[SOURCE TEXT]:

Biology, images, analysis, design...
Aphids Find them How to ID AphidBlog
"It has long been an axiom of mine that the little things are infinitely the most important" (Sherlock Holmes)

Search this site

Aphidinae : Macrosiphini : Pterocomma smithiae


Pterocomma smithiae

Black willow aphid, Willow grove aphid

On this page: Identification & Distribution Other aphids on the same host

Identification & Distribution

Adult apterae of Pterocomma smithiae (see pictures below) are dark reddish brown, covered with bluish-grey wax powder, and often with a narrow mid-dorsal longitudinal whitish gray line and intersegmental wax lines. There is sometimes a narrow lighter area about the base of each bright orange/yellow siphunculus. Antennal and median frontal tubercles are fairly well developed. The antennal terminal process is 1.0-1.2 times as long as the base of antennal segment VI. The rostrum barely extends to the hind coxae. Abdominal segments II-VII normally each have at least one rounded or bluntly conical marginal tubercle.

First image above, by permission Micki Killoran, all rights reserved;
Second image copyright CBG Photography Group under a Creative Commons Attribution 3.0 License.

The siphunculi are short and stout, about twice as long as their greatest diameter, usually with the maximal swelling near the base (cf. Pterocomma bicolor, which has the siphunculi swollen distally; and cf. Pterocomma populeum, which has the siphunculi almost cylindrical with hardly any swelling). The siphunculi have a well developed flange (cf. Pterocomma salicis, which has a very weakly developed apical flange to the siphunculi). Young immatures (and recently moulted individuals) are salmon pink in color (see second picture below); later they are dark reddish brown with yellow/orange appendages. The body length of adult Pterocomma smithiae apterae is 2.3-4.0 mm.

Note: The siphunculi being swollen on the basal half is usually a good diagnostic character for this species, but some aberrant specimens may have the siphunculi cylindrical or swollen on the apical half (so it pays to examine several specimens!).

First & second images above copyright Sean McCann & Tom Murray respectively under Creative Commons Attribution 3.0 Licenses.
Third image, by permission Micki Killoran, all rights reserved.

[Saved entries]
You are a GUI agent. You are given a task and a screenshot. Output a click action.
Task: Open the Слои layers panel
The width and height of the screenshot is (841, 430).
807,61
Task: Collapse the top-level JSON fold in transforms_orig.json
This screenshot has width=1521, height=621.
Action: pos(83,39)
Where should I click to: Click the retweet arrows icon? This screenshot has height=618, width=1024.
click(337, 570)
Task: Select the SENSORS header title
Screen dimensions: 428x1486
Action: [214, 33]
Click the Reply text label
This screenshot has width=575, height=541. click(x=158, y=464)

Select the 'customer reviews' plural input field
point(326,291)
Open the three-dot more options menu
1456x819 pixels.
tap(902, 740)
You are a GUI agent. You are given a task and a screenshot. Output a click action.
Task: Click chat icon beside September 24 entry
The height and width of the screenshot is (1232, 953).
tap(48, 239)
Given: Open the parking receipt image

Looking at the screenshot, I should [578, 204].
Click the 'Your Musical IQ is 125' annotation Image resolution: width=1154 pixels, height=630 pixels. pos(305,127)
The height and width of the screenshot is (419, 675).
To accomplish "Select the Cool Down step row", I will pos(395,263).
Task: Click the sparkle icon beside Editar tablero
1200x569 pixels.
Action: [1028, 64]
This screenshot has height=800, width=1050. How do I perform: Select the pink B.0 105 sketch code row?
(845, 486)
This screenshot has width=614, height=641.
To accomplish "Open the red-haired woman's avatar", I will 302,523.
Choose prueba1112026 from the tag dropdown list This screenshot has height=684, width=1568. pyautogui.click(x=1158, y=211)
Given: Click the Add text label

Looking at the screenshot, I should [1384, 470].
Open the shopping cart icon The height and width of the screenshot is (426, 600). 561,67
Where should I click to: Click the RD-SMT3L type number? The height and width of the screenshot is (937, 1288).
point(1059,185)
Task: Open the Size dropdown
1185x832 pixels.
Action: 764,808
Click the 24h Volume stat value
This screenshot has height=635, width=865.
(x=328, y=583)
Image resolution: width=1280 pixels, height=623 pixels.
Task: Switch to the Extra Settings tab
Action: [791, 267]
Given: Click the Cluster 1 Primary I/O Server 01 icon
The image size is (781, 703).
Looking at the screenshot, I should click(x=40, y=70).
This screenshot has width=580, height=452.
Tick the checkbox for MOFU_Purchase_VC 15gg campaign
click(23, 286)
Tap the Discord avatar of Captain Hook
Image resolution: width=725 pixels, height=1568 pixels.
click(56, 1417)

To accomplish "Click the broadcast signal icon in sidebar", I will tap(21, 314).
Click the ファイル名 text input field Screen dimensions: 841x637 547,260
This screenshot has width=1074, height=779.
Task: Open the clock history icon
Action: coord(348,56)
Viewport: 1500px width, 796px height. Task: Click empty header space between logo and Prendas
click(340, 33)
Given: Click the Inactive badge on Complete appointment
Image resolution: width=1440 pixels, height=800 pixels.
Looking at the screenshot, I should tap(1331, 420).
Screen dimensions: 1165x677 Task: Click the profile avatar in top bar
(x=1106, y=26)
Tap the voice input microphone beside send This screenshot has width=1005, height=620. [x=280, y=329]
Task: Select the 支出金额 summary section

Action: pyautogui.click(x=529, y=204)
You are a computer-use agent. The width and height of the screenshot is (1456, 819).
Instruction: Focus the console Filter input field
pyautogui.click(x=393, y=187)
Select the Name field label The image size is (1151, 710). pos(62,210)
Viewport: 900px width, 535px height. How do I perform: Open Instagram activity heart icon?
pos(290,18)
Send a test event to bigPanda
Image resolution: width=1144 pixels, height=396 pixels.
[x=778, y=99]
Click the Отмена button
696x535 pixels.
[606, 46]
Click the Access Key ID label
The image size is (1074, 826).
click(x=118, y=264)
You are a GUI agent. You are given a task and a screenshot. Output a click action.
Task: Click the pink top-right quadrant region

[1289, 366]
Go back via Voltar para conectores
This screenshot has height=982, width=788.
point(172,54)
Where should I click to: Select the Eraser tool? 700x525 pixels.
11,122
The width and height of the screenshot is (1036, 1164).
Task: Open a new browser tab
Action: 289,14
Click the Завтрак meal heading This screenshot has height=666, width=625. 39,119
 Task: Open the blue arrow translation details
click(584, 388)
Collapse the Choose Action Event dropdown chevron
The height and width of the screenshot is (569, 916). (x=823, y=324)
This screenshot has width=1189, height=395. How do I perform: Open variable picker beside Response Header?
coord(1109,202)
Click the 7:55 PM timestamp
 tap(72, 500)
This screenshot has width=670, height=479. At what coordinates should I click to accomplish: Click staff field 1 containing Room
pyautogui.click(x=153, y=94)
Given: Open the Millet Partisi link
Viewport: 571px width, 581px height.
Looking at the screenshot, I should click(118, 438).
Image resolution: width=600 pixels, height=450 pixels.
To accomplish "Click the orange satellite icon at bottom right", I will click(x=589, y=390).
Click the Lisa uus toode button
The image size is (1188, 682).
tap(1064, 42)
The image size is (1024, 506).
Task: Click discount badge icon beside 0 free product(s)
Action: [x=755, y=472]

[TASK OBJECTIVE]: According to the page on Pterocomma smithiae, what is the body length of the adult apterae? The listing has no connection to the page on Pterocomma smithiae.

[ANSWER SECTION]: 2.3-4.0 mm.